Aim of the task →
Among the entries below, one stretch runs from the line that contains "Tháng Tư 2013 (57, 1795)" through the line that contains "Thủy sản (48, 2167)". Repeat that stretch exactly, ends included, and only that.
------ Exercise data
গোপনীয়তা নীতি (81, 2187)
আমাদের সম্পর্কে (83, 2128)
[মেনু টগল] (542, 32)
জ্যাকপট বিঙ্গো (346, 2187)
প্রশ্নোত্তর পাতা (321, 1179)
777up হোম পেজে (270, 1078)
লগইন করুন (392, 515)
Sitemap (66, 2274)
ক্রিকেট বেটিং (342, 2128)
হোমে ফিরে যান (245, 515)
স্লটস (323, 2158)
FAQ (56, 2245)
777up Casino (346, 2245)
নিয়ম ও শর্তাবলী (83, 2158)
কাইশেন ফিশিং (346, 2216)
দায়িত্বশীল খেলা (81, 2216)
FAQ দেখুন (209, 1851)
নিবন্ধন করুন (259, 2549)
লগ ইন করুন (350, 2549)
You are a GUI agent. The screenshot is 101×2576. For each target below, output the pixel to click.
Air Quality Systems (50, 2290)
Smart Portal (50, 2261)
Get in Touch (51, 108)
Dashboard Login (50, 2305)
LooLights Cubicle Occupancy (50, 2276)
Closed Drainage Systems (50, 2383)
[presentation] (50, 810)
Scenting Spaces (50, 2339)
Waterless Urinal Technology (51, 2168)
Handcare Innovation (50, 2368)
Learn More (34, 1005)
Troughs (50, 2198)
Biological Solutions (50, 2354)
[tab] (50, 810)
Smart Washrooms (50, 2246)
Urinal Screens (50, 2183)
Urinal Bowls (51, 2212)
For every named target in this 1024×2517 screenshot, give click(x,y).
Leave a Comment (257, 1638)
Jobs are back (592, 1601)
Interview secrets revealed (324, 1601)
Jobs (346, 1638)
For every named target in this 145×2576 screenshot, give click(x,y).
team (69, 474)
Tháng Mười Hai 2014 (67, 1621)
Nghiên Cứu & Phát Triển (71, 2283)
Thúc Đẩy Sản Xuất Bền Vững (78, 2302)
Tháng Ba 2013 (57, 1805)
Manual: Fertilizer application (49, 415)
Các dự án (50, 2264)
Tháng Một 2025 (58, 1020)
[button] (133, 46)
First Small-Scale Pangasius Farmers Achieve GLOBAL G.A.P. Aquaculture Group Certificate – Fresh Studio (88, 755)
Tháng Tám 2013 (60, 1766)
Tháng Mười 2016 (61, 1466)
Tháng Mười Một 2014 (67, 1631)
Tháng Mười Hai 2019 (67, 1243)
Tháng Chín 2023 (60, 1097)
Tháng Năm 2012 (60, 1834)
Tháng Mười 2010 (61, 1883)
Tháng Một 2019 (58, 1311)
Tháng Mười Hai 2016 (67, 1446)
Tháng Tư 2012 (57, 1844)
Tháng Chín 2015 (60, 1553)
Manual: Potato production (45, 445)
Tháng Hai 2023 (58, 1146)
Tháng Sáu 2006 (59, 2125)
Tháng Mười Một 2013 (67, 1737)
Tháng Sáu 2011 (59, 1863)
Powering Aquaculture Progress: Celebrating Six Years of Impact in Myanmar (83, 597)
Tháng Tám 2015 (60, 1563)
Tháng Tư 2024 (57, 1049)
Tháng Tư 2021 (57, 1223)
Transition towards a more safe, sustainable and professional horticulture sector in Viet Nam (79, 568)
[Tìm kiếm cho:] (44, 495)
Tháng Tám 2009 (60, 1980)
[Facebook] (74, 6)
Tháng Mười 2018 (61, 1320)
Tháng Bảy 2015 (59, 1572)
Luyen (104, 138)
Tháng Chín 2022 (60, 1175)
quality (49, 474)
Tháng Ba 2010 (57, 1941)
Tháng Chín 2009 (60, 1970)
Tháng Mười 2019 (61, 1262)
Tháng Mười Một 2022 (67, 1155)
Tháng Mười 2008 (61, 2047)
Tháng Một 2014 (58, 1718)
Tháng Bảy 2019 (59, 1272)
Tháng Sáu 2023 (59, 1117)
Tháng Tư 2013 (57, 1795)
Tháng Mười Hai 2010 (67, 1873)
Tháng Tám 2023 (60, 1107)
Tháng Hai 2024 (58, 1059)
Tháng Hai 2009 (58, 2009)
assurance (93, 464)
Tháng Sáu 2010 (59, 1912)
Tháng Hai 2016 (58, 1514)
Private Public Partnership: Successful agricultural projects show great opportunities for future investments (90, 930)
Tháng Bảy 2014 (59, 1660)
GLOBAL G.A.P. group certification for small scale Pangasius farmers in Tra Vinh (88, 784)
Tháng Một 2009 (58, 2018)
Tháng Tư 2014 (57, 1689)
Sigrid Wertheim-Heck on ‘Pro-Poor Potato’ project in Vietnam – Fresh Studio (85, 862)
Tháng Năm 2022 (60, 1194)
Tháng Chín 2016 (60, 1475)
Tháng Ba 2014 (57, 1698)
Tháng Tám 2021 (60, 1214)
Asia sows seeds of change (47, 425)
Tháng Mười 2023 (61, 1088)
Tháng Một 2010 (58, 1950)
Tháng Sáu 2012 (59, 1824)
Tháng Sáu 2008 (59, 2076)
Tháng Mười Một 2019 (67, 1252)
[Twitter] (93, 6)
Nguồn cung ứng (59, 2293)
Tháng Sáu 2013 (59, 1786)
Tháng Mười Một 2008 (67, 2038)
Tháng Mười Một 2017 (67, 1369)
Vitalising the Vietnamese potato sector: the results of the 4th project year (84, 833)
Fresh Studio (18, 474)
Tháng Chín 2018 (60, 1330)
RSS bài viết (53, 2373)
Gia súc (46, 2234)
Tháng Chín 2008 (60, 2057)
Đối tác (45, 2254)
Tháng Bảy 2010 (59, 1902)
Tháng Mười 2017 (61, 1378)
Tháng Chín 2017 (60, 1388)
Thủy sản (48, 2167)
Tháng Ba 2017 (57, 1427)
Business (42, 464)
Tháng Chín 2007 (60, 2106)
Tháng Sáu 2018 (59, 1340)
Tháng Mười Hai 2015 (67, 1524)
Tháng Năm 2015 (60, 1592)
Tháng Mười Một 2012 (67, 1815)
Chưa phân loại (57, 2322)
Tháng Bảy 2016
------------
Your solution →
Tháng Tư 2013 (57, 1795)
Tháng Mười Hai 2010 (67, 1873)
Tháng Tám 2023 (60, 1107)
Tháng Hai 2024 (58, 1059)
Tháng Hai 2009 (58, 2009)
assurance (93, 464)
Tháng Sáu 2010 (59, 1912)
Tháng Hai 2016 (58, 1514)
Private Public Partnership: Successful agricultural projects show great opportunities for future investments (90, 930)
Tháng Bảy 2014 (59, 1660)
GLOBAL G.A.P. group certification for small scale Pangasius farmers in Tra Vinh (88, 784)
Tháng Một 2009 (58, 2018)
Tháng Tư 2014 (57, 1689)
Sigrid Wertheim-Heck on ‘Pro-Poor Potato’ project in Vietnam – Fresh Studio (85, 862)
Tháng Năm 2022 (60, 1194)
Tháng Chín 2016 (60, 1475)
Tháng Ba 2014 (57, 1698)
Tháng Tám 2021 (60, 1214)
Asia sows seeds of change (47, 425)
Tháng Mười 2023 (61, 1088)
Tháng Một 2010 (58, 1950)
Tháng Sáu 2012 (59, 1824)
Tháng Sáu 2008 (59, 2076)
Tháng Mười Một 2019 (67, 1252)
[Twitter] (93, 6)
Nguồn cung ứng (59, 2293)
Tháng Sáu 2013 (59, 1786)
Tháng Mười Một 2008 (67, 2038)
Tháng Mười Một 2017 (67, 1369)
Vitalising the Vietnamese potato sector: the results of the 4th project year (84, 833)
Fresh Studio (18, 474)
Tháng Chín 2018 (60, 1330)
RSS bài viết (53, 2373)
Gia súc (46, 2234)
Tháng Chín 2008 (60, 2057)
Đối tác (45, 2254)
Tháng Bảy 2010 (59, 1902)
Tháng Mười 2017 (61, 1378)
Tháng Chín 2017 (60, 1388)
Thủy sản (48, 2167)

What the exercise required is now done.